The report details multiple instances in which Trump may have obstructed justice by using his authority to interfere with the special counsel’s investigation. Mueller declined to make a determination about whether the president obstructed justice.

“Our investigation found multiple acts by the President that were capable of exerting undue influence over law enforcement investigations, including the Russian-interference and obstruction investigations,” the report states. “These incidents were often carried out through on-on-one meetings in which the President sought to use his official power outside of usual channels.”

The report pointed to instances like Trump telling former White House Counsel Donald McGahn to fire Mueller as special counsel, and asking political operative Corey Lewandowski to tell then-Attorney General Jeff Sessions to limit the scope of the investigation to future elections.

However, an obstruction of justice charge would require the special counsel to determine that Trump’s actions, which may have impeded the Russia probe, were done with that intent, Mueller said in the report. “While this report does not conclude that the President committed a crime, it also does not exonerate him,” the special counsel wrote.

  1. Trump’s attempts to obstruct justice were foiled by his own staff.

Trump may have been saved from an obstruction of justice charge by his own aides’ refusal to follow his orders.

“The President’s efforts to influence the investigation were mostly unsuccessful, but that is largely because the persons who surround the President declined to carry out orders or accede to his requests,” Mueller wrote.

Then-FBI Director James Comey, for instance, ignored Trump’s request to stop investigating the president’s first national security adviser, Michael Flynn, who was later convicted of lying to the FBI; McGahn didn’t help fire Mueller, and Lewandowski didn’t pass along Trump’s message to Sessions saying Mueller’s investigation was unfair to the president and to limit its scope.

● Given material:
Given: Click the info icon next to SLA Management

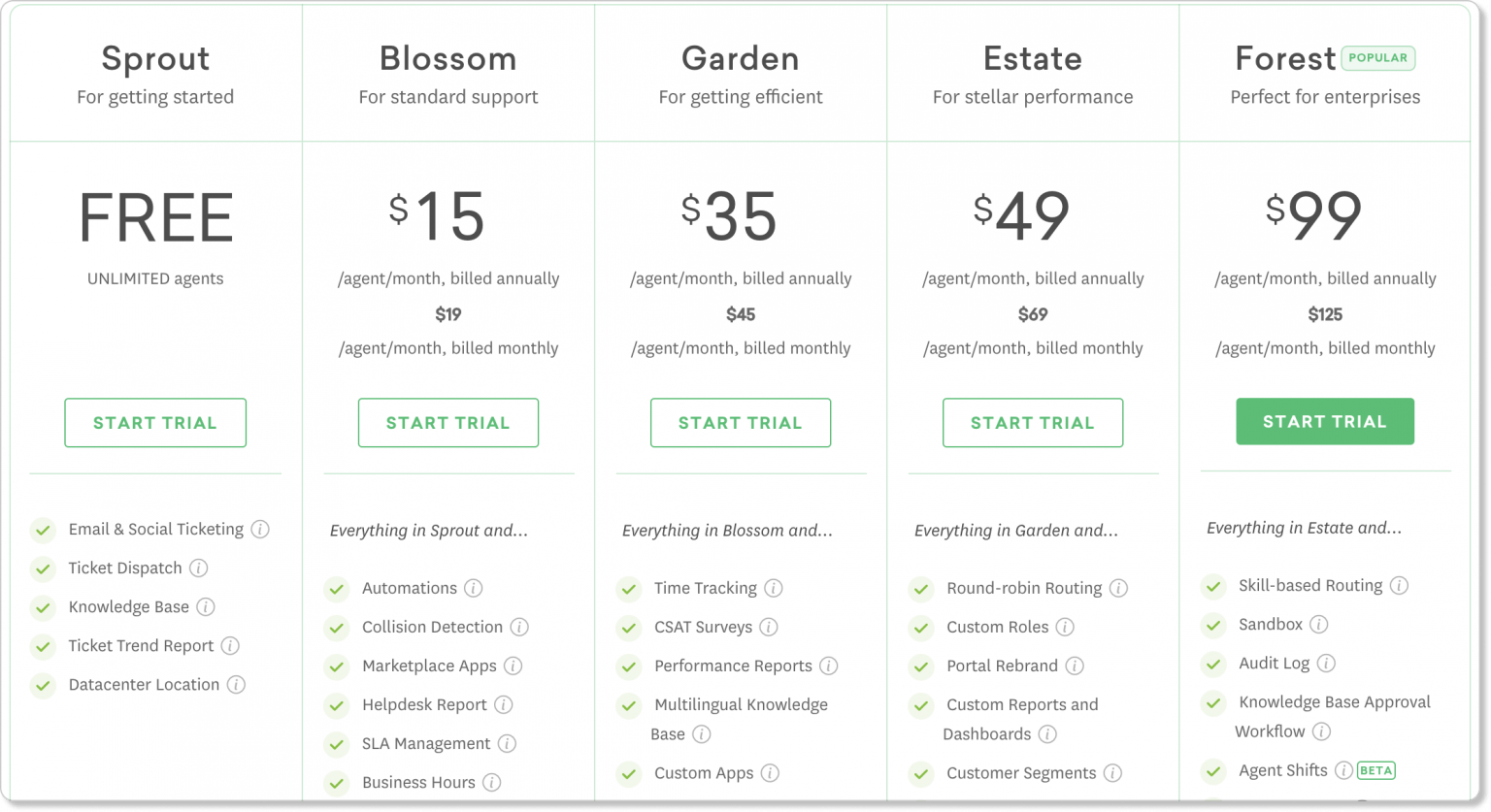Looking at the screenshot, I should 508,743.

● Parts of the exercise:
a) Answer these from the Mueller report passage:
(i) Whom did Trump tell to fire Mueller as special counsel?
(ii) To what did Trump want the scope of the investigation limited, according to the message for Sessions?
(iii) What was Michael Flynn later convicted of?
b) Write out the part of the Mueller report passage starting at "Trump may have been" and ending at "limit its scope.".

● Answers to the tasks:
a)
(i) Former White House Counsel Donald McGahn.
(ii) Future elections.
(iii) Lying to the FBI.

b)
Trump may have been saved from an obstruction of justice charge by his own aides’ refusal to follow his orders.

“The President’s efforts to influence the investigation were mostly unsuccessful, but that is largely because the persons who surround the President declined to carry out orders or accede to his requests,” Mueller wrote.

Then-FBI Director James Comey, for instance, ignored Trump’s request to stop investigating the president’s first national security adviser, Michael Flynn, who was later convicted of lying to the FBI; McGahn didn’t help fire Mueller, and Lewandowski didn’t pass along Trump’s message to Sessions saying Mueller’s investigation was unfair to the president and to limit its scope.